Ruth Haring, standout chess player who led federation, dies at age 63

Ruth Haring, a top U.S. chess player in the 1970s and 1980s who played for the national women's team in five consecutive Chess Olympiads and became a rare female president of the U.S. Chess Federation, died on Thursday in Chico, California. She was 63.

The cause was not immediately known, her son, Theodore Biyiasas, said. She had gone to the hospital a day earlier with symptoms of pneumonia, he said.

Haring, the standout in a family of chess players, was chosen for the women's national team for the 1974 Chess Olympiad, a biennial tournament in which teams from all over the world compete. (The team did not win a medal that year.) The leading four or five women in the country were usually selected for the competition.

That same year, Haring played in the U.S. Women's Championship, finishing second to Mona May Karff; it was the best result of Haring's career.

She played in the next four Olympiads-in 1976, '78, '80 and 8'2-and several other U.S. Women's Championships.

Haring married Peter Biyiasas, a Canadian grandmaster, in 1978 after her marriage to Bill Orton ended in divorce. She and Biyiasas were living in San Francisco at the time and, seeking a steady income while starting a family, she reduced
her tournament play and went to work for IBM as a project manager. She later worked for Lockheed, TRW and eBay.

She had three children with Biyiasas before the marriage ended in divorce in 2005. In addition to her son, Theodore, Haring is survived by two daughters, Lauren Biyiasas Eltoukhy and Christina Biyiasas Hudson; three brothers, David, Brian and Fred; her parents, Maryanne Magoon and Robert Haring; and her companion, Tom Kozik.

During Haring's early years in San Francisco, she and her husband had a frequent guest: Bobby Fischer, the reclusive former world champion. He often played against Biyiasas, at one point beating him in 17 straight blitz games, but he also played Haring, removing one of his pawns at the start to give himself a handicap. He won all the same.
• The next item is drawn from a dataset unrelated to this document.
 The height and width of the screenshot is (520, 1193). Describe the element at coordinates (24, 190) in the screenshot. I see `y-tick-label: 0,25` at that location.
Theodore Biyiasas recalled his mother coming home from work one day to find that Fischer had found and analyzed all her tournament games. Fischer told her that she often played as if she were behind and needed to be more aggressive -to play to win.

She returned to tournament chess in 2008.

At the time, the U.S. Chess Federation, the sport's governing body, was emerging from a period of acrimony stemming from a series of lawsuits over an election of officers to its executive board. Haring decided to dive into chess politics.

She was elected to the board in 2009 and two years later was elected president, becoming only the second woman to head the group.

Beatriz Marinello, who led the organization from 2003 to 2005, said by email that it is exceedingly difficult for a woman to oversee the federation because the game is so dominated by men, an imbalance that spills over into its politics.

"She became president to help heal the differences between people," Marinello wrote. "Her strength was being willing and available to talk."

After Haring's term as president ended in 2015, she remained on the federation's board for another year.

Ruth Inez Haring was born on Jan. 23, 1955, on Cape Cod in Massachusetts, in Barnstable County. She learned to play chess from her father and her brothers, though she would surpass all of them in skill, Theodore Biyiasas said.

When she was young, the family moved to Fairbanks, Alaska, and then to Fayetteville, Arkansas, where her chess career took off. She became president of the chess teams in high school and at the University of Arkansas in Fayetteville.

Writing years later in Chess Life, the official magazine of the U.S. Chess Federation, Haring recalled that on most weekends from 1969 to 1973 she and family members would travel around the country by car, sometimes up to 700 miles, to play in tournaments.

Haring continued to compete until recently, including in a tournament in November at the Sacramento Chess Club. Her son won it.